Efficacy and safety of vibegron for the treatment of irritable bowel syndrome in women: Results of a randomized, double‐blind, placebo‐controlled phase 2 trial

BACKGROUND: Preclinical and clinical studies suggest that β(3)‐adrenergic receptor activation may be a novel target for treating abdominal pain and gastrointestinal motility dysfunction in patients with irritable bowel syndrome (IBS). This proof‐of‐concept study evaluated the efficacy and safety of the β(3)‐adrenergic agonist vibegron in treating IBS‐related pain.

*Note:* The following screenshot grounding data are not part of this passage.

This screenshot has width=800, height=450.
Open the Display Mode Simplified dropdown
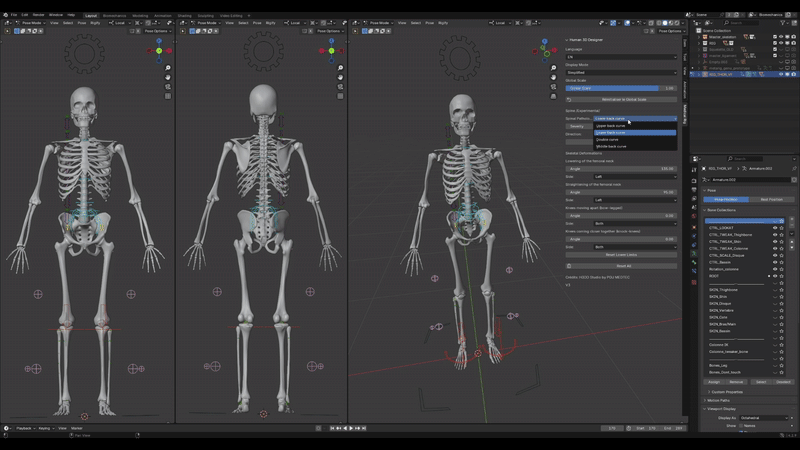[x=621, y=73]
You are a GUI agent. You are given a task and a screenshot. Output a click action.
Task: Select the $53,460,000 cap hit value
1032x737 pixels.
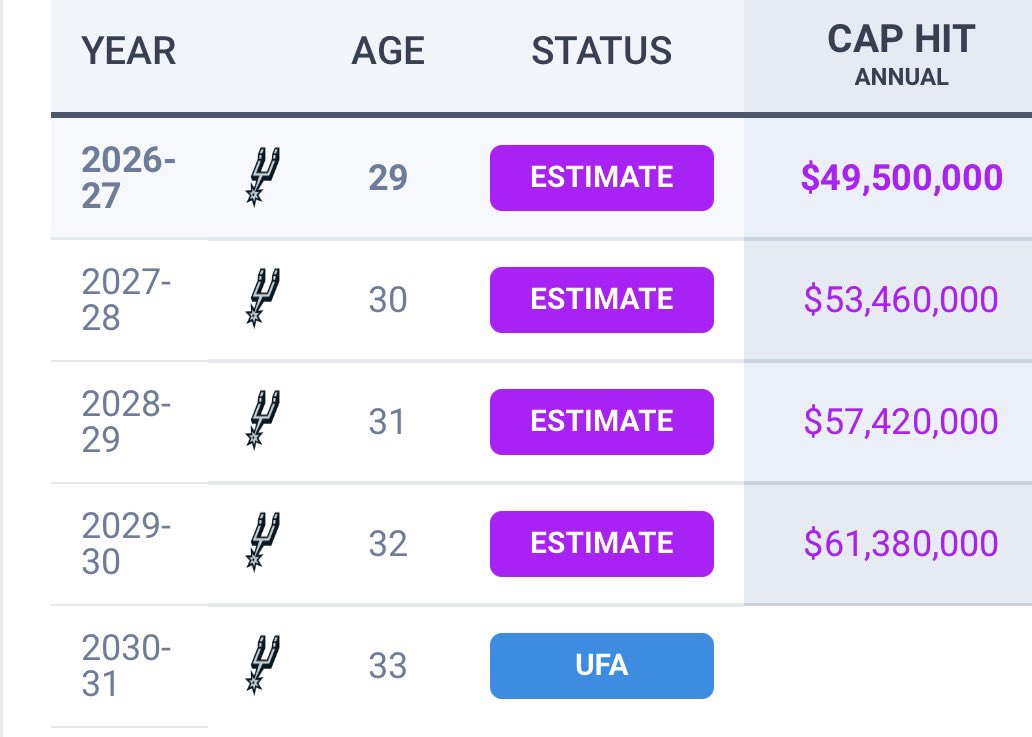[901, 299]
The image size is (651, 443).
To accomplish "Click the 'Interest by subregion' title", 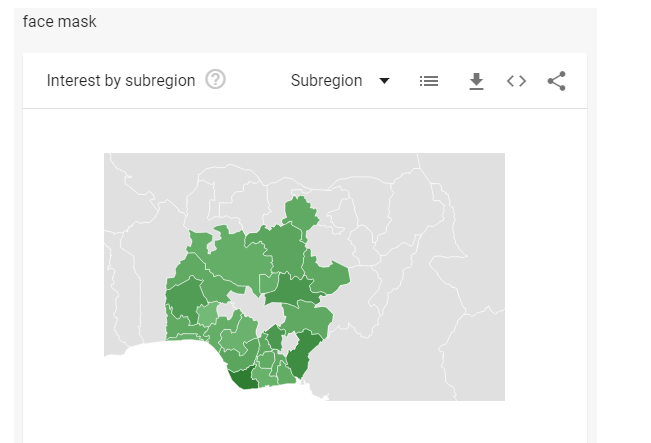I will tap(121, 81).
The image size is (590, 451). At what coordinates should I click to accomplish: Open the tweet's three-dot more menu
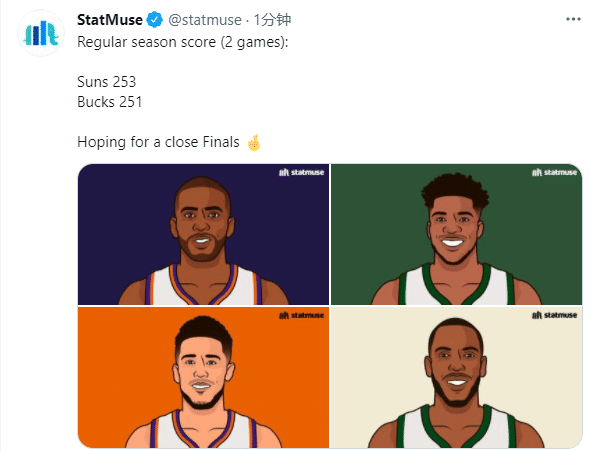573,19
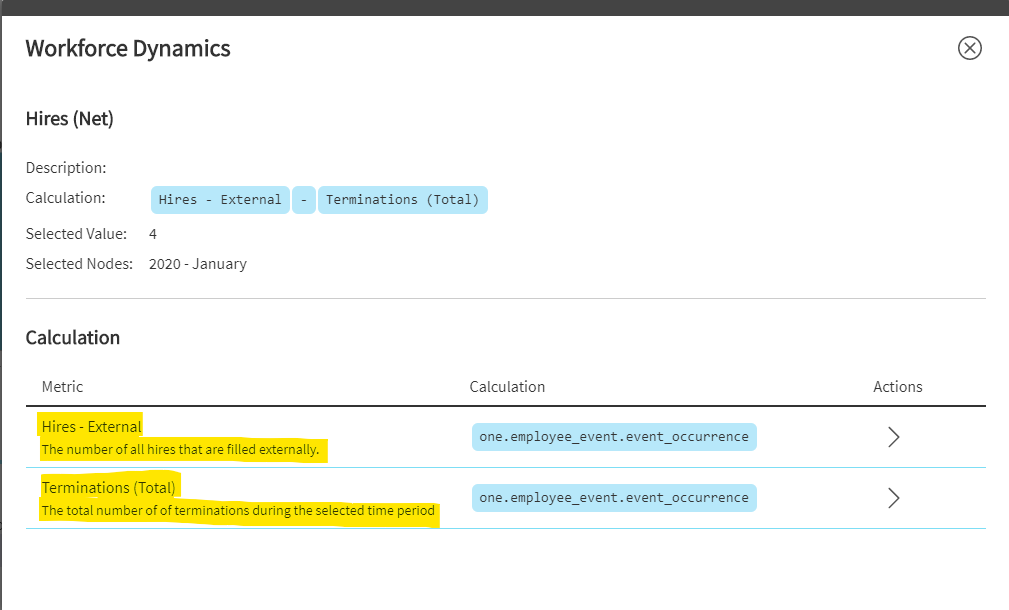This screenshot has height=610, width=1009.
Task: Click the Calculation column header
Action: [507, 387]
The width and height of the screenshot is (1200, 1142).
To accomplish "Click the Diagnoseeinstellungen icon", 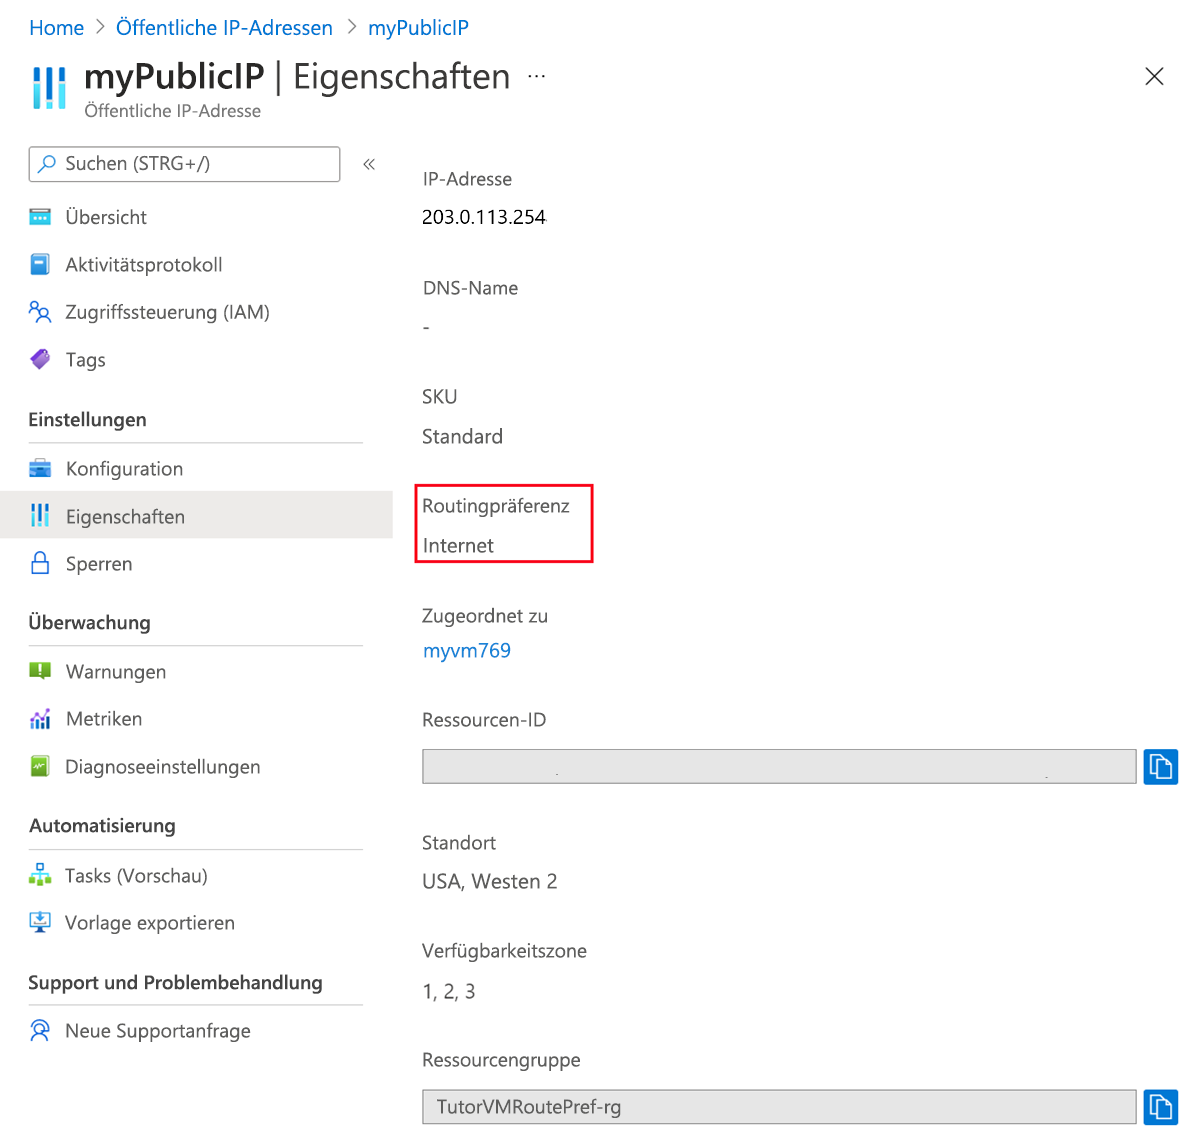I will pyautogui.click(x=40, y=766).
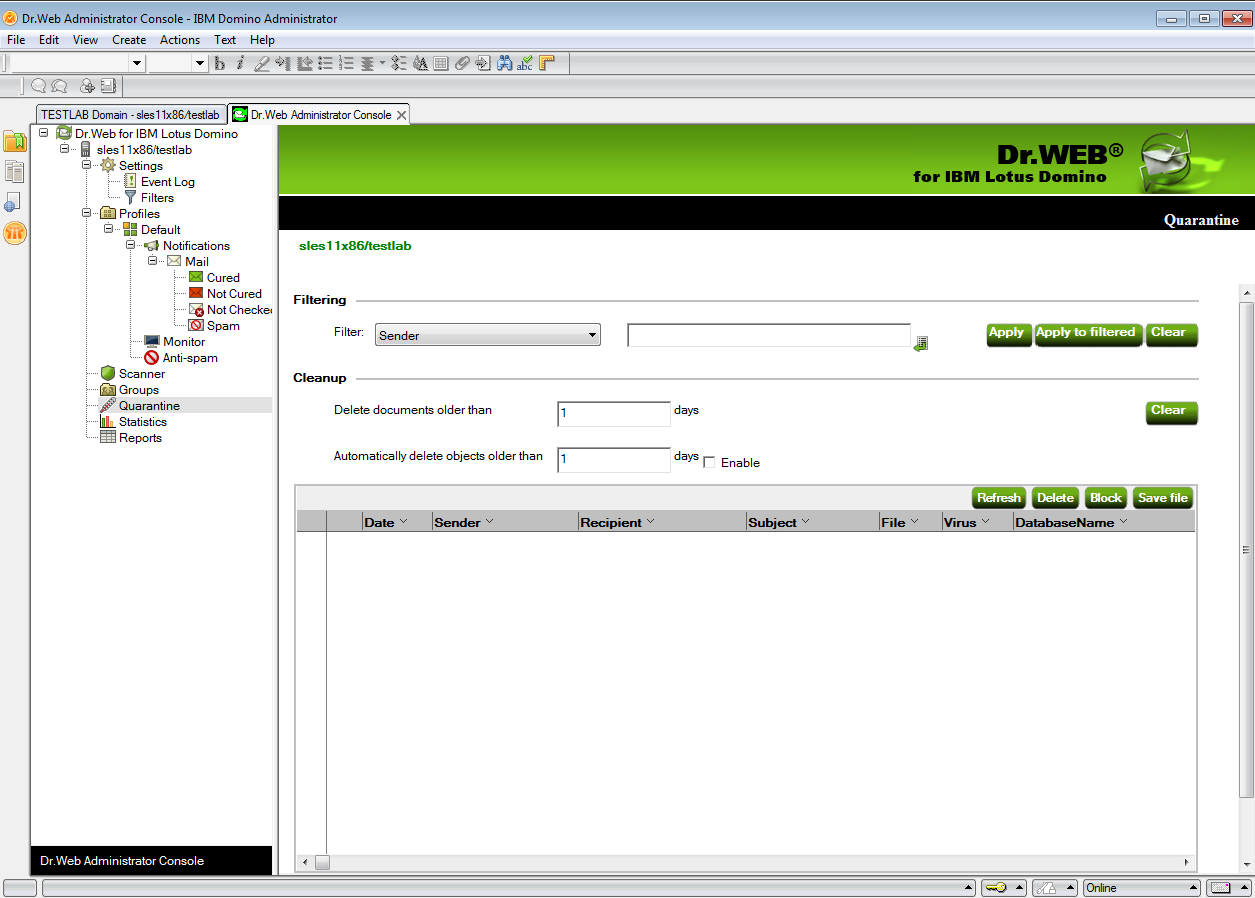Click the Apply to filtered button
The width and height of the screenshot is (1255, 898).
1086,333
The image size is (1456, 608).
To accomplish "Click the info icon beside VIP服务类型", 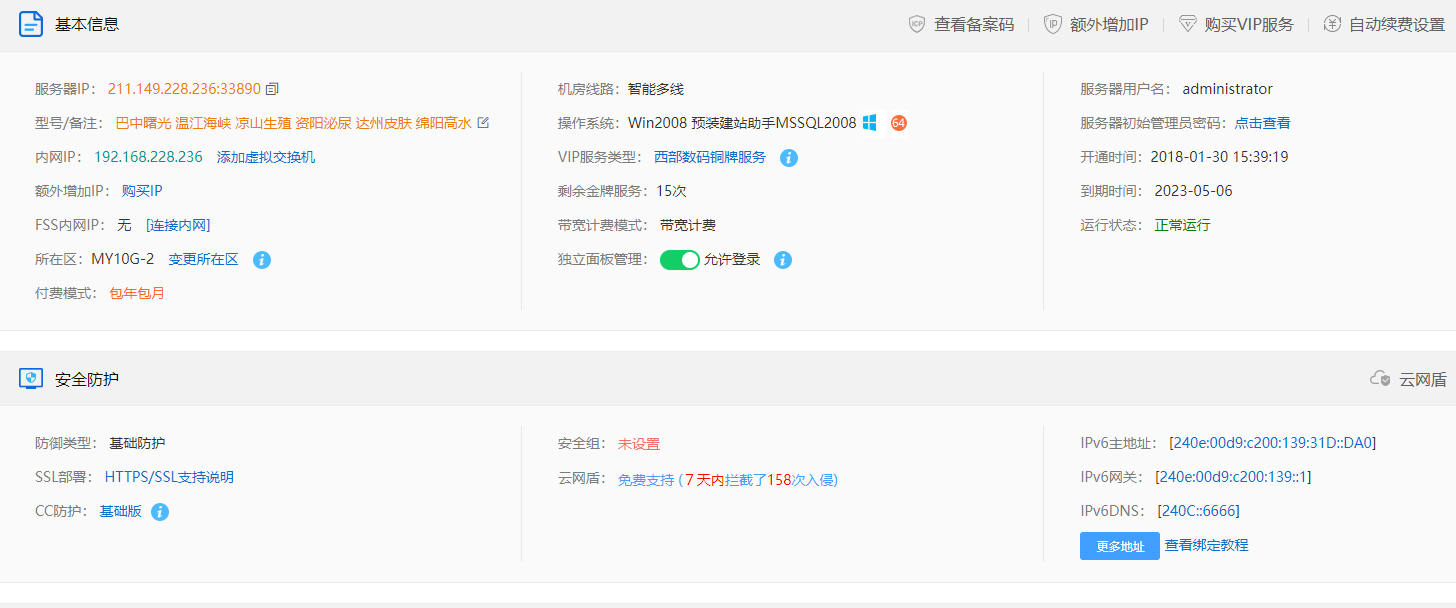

METHODS: Adult women with predominant‐diarrhea IBS (IBS‐D) or with mixed diarrhea/constipation (IBS‐M), diagnosed using Rome IV criteria, were randomized 1:1 to receive once‐daily vibegron 75 mg or placebo for 12 weeks. The primary endpoint was the percentage of patients with IBS‐D considered abdominal pain intensity (API) weekly responders, defined as ≥30% reduction from baseline at week 12 in mean weekly worst abdominal pain over 24 hours using the API score. Patients completed a pain diary at baseline and at weeks 2, 4, 8, and 12. Safety was assessed by adverse events (AEs) in the overall IBS population. KEY RESULTS: Of the 222 patients with IBS randomized (vibegron, N = 111; placebo, N = 111), 85% completed the trial. There was no significant difference in the percentage of patients with IBS‐D (vibegron, N = 66; placebo, N = 63) considered API weekly responders with vibegron vs. placebo (p = 0.8222) after 12 weeks. The incidence of AEs was comparable between treatment groups (33.3% each), with equal rates of worsening IBS symptoms (2.7% each). CONCLUSIONS AND INFERENCES: In women with IBS‐D, vibegron was not associated with significant improvement in the percentage of API weekly responders. Vibegron was generally safe and well tolerated and, in particular, did not worsen IBS symptoms vs. placebo.